Like rehab and PT, it’s a slow slog, it isn’t easy to see. I can understand that as someone on the outside looking in, maybe at your friend, your loved one struggling it’s hard to stand by not sure what you can do to help. Best advice I can give from my perspective? Listen to them if they rant, laugh if they laugh. If someone you know is already on the track of trying to recover from depression they’ve heard it all before, they know the schpiel, they’re just looking for someone to nod and recognize they’re fighting.

Pancakes for One

I woke up on Labor day with no sense of wanting to do anything. I had next to no motivation, no desire to get out there and experience a ‘holiday’. People smiling, the muggy weather, none of it made me feel particularly like going out. So I found myself doing something I haven’t done in a while, making a breakfast for one. Usually my breakfast is pretty plain, some yogurt, maybe warming a left over or two. I rarely have motivation for much else.

I used to enjoy cooking for my ex-wife and her father. It made me feel like I had a place in their home. These days home seems like a weird thing for me to say. I don’t really feel like I’m home here either in my condo. There was a time I would cook to relieve stress, to eat with a purpose, now though it’s just for the sake of not eating badly. I hope that in the future I can find that fire again and want to cook for the joy of cooking but until then, it’s just pancakes for one.

 

Self Help Books and Perspective

As my therapy sessions are now more spread out I’ve continued to try to find books and other resources to help me maintain perspective and find ways to cope with my depression, divorce and all the small nuances in between.

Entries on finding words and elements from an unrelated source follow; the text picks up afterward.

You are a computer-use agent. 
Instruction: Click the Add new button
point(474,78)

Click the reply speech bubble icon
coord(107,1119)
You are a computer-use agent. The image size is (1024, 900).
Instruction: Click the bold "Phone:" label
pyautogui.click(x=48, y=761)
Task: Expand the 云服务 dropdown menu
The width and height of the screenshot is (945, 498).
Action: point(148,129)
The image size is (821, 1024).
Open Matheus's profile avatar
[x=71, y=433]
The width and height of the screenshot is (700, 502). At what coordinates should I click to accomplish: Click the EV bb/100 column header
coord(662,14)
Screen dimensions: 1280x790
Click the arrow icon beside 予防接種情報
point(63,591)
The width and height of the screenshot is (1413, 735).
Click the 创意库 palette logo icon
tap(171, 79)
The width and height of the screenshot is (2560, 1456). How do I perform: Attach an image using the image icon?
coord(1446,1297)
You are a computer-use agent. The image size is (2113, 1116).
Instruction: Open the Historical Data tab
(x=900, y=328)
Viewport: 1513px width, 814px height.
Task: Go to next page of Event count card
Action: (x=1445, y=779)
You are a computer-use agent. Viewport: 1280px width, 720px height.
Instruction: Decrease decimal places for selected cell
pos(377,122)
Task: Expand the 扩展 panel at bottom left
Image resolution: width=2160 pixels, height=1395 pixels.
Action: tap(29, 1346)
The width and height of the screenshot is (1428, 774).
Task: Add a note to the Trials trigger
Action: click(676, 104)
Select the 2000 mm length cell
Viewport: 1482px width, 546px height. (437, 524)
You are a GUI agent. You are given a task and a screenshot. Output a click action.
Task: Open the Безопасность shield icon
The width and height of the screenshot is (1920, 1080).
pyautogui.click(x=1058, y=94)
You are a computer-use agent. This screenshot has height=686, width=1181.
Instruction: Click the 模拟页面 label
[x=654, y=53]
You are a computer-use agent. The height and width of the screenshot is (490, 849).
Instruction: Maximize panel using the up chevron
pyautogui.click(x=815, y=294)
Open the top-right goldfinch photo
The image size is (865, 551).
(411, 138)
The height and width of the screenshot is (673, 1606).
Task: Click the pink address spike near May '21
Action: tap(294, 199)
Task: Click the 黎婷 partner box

One of the small aspects that I’ve found somewhat vexing lies in the approaches of both types of texts at times. Here’s the thing that I feel a lot of text misses. There’s depression and clinical depression.  Everyone’s felt depressed, usually that’s situational with very specific events that trigger it.  Divorce obviously being a big one. Clinical depression however isn’t simply triggered by any one thing at times. I find a lot of divorce books sort of gloss this over and the tone and approaches they maintain sometimes just feed into the negative loop of depression. On the other hand most texts about battling clinical depression don’t overlap with coping with major trigger events like divorce.  So you’re sort of left with one book in your right hand, and another in your left.

Most texts about coping with depression share common tools with those that talk about recovering from divorce. Therapy, communication, meditation, exercise are all common tools. Most books on divorce don’t discuss neurochemistry or other dietary changes to help cope they just gloss over avoiding “bad foods”.

I’m not trying to say that self-help books are useless. There’s valuable wisdom and insight now and then but you have to take it with a grain of salt. Books can’t pin point anything specific to you, it’s broad strokes. I try to remind myself of for everything I read. Much like those books, I feel my blog may verbalize my own pain and my own trials and I hope that if anyone chances upon it that they understand that there are people out there struggling too. Hopefully some of the tools I’ve listed help others.